Calcium channel blockers inhibit retinal degeneration in the retinal-degeneration-B mutant of Drosophila

Light accelerates degeneration of photoreceptor cells of the retinal degeneration B (rdgB) mutant of Drosophila. During early stages of degeneration, light stimuli evoke spikes from photoreceptors of the mutant fly; no spikes can be recorded from photoreceptors of the wild-type fly. Production of spike potentials from mutant photoreceptors was blocked by diltiazem, verapamil hydrochloride, and cadmium. Little, if any, effect of the (-)-cis isomer or (+)-cis isomer of diltiazem on the light response was seen. Further, the (+)-cis isomer was ≈50 times more effective than the (-)-cis isomer in blocking the Ca²⁺ spikes, indicating that diltiazem action on the rdgB eye is mediated by means of blocking voltage-sensitive Ca²⁺ channels, rather than by blocking the light-sensitive channels. Application of the Ca²⁺-channel blockers (+)-cis-diltiazem and verapamil hydrochloride to the eyes of rdgB flies over a 7-day period largely inhibited light-dependent degeneration of the photoreceptor cells.

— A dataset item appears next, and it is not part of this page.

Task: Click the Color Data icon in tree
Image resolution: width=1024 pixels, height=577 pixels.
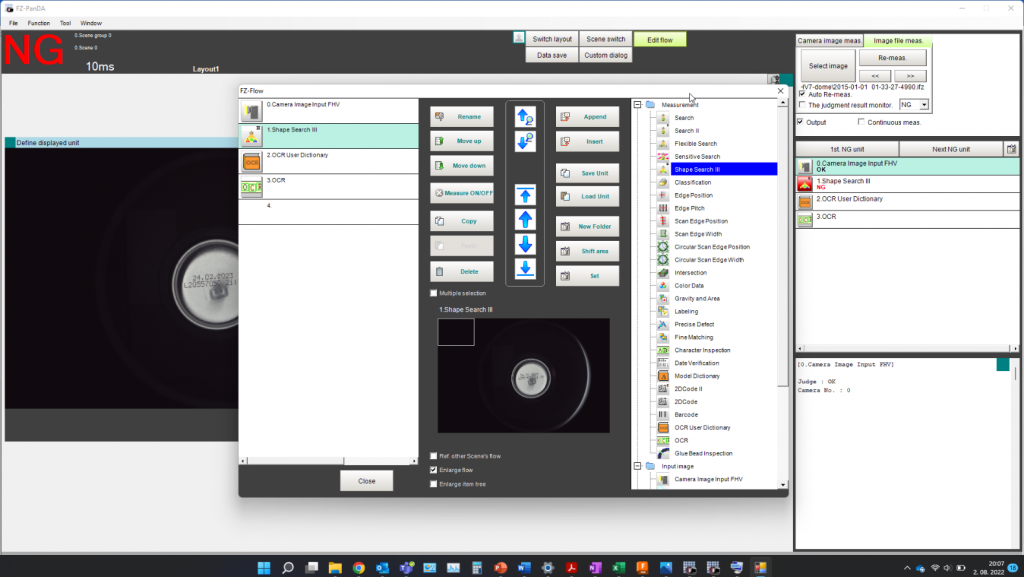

Pulse labeling with [³²P]phosphate showed much greater incorporation into eye proteins of [³²P]phosphate in rdgB flies than in wild-type flies. Retarding the light-induced photoreceptor degeneration in the mutant by Ca²⁺-channel blockers, thus, suggests that toxic increase in intracellular Ca²⁺ by means of voltage-gated Ca²⁺ channels, possibly secondary to excessive phosphorylation, leads to photoreceptor degeneration in the rdgB mutant.